Retrospective from Zalando engineering (2023-01-30) on how their Incident Playbook program scaled from ad-hoc knowledge-in-heads in 2019 to 1,200+ playbooks authored across 100+ on-call teams covering 850+ applications by January 2023. Playbooks are pre-approved emergency procedures — the business owner has pre-approved the degraded state in advance, so incident responders can execute the procedure without real-time cross-team decision making. Each playbook carries a fixed structure: trigger (what symptom to watch for), mean time to recover, operational health impact (e.g. "reduces request rate to Elasticsearch by x%"), business impact (e.g. "outfits won't be shown on the catalog"), and steps. Two worked examples anchor the post: catalog / product-listing pages (playbook sequence ordered least business impact first — disable outfits, then sponsored products, then teasers — when Elasticsearch load spikes) and ZMON (Zalando's monitoring system, backed by KairosDB on Cassandra, with a three-tier metrics criticality scheme introduced during Cyber Week pre-scaling so that tier-3 and tier-2 metrics can be dropped on demand when the TSDB is overloaded, yielding 40% load reduction to keep the Cyber-Week dashboards working).

The management story is the load-bearing architectural content: the playbook corpus lives as Markdown files in a git repo rendered by mkdocs, with directory structure auto-generated from OpsGenie on-call teams so every team has a pre-seeded skeleton. Reviews started with a committed 3-person SRE-guild review rotation (explaining guidelines, aligning to a common standard); once enough examples existed the review authority was delegated to departmental representatives via GitHub CODEOWNERS. A pull-request template with check-box self-verification nudges new contributors through the playbook guidelines, and the "1-line summary" TODO in the template's first line turned out to be a small but effective context lever for reviewers. Alongside the rendered docs, a JSON metadata file is emitted with every build; the application-review workflow consumes it to answer "does this application have a playbook assigned?" and "are any of its playbooks expired?" — playbook presence is mandatory for applications above a certain criticality tier, and expiry dates force re-review cadence. The closing stance is a first-principles design recommendation: have every team imagine failure scenarios and draft playbooks; writing the playbook often exposes resilience-mechanism gaps that drive engineering changes upstream. "If used often enough, playbooks should be ideally automated."

Key takeaways¶

Incident playbooks are pre-approved emergency procedures, not diagnostic runbooks.
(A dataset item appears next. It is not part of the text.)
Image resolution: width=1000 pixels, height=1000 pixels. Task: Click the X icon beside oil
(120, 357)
Verbatim: "Our Incident Playbooks cover emergency procedures to initiate in case a certain set of conditions is met … In such cases there are often measures we can take, though they will degrade the customer experience. These emergency procedures are pre-approved by the respective Business Owner of the underlying functionality, allowing for quicker incident response without the need for explicit decision making while critical issues are ongoing." The business-owner pre-approval is the load-bearing distinction from generic runbooks — canonicalised as concepts/pre-approved-degradation-procedure. The playbook is the authorisation artefact, not the troubleshooting artefact. (Source: sources/2023-01-30-zalando-how-we-manage-our-1200-incident-playbooks)
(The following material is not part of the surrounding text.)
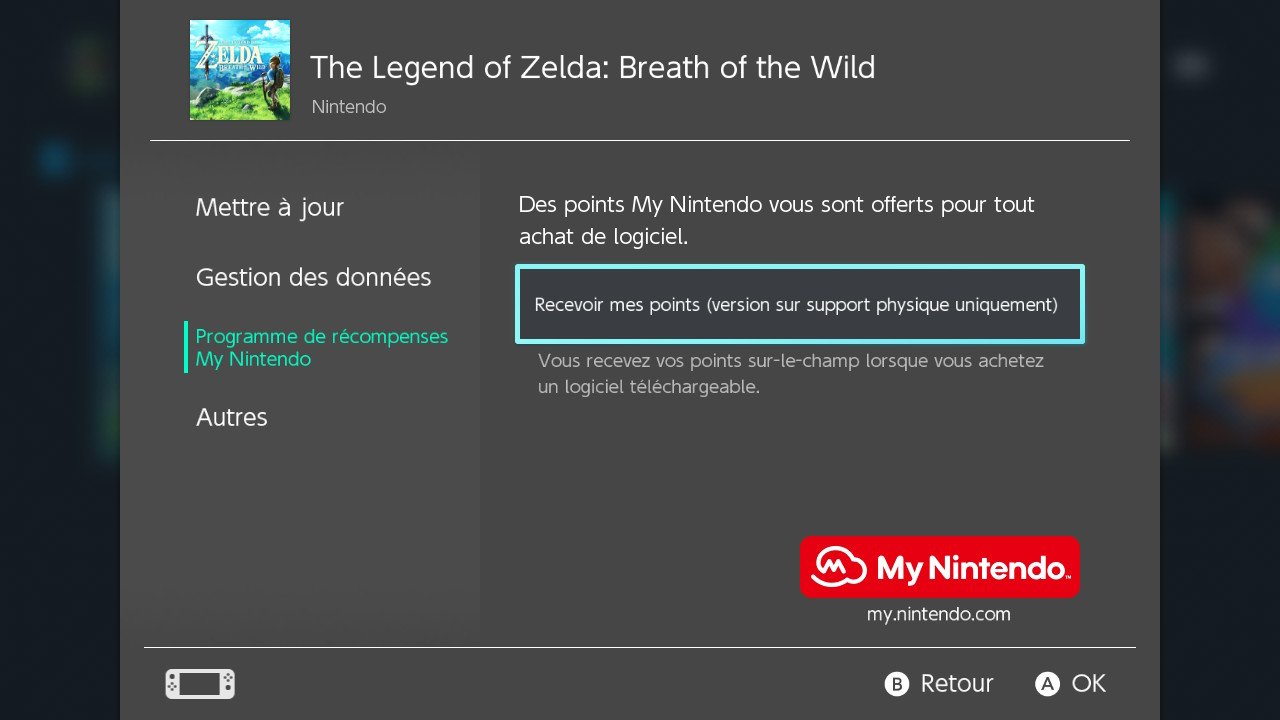Tap the circled B icon

point(897,684)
Playbooks at Zalando's scale land at roughly 1.41 per application and 12 per on-call team. Numbers: 1,200+ playbooks / 850+ applications in on-call scope / 100+ on-call teams = 1.41 playbooks per application / ~12 playbooks per team. Most applications have only a handful; the distribution is skewed (some systems have dozens, the long tail has one or two). Gives a concrete production scale data point for any org sizing their own playbook program.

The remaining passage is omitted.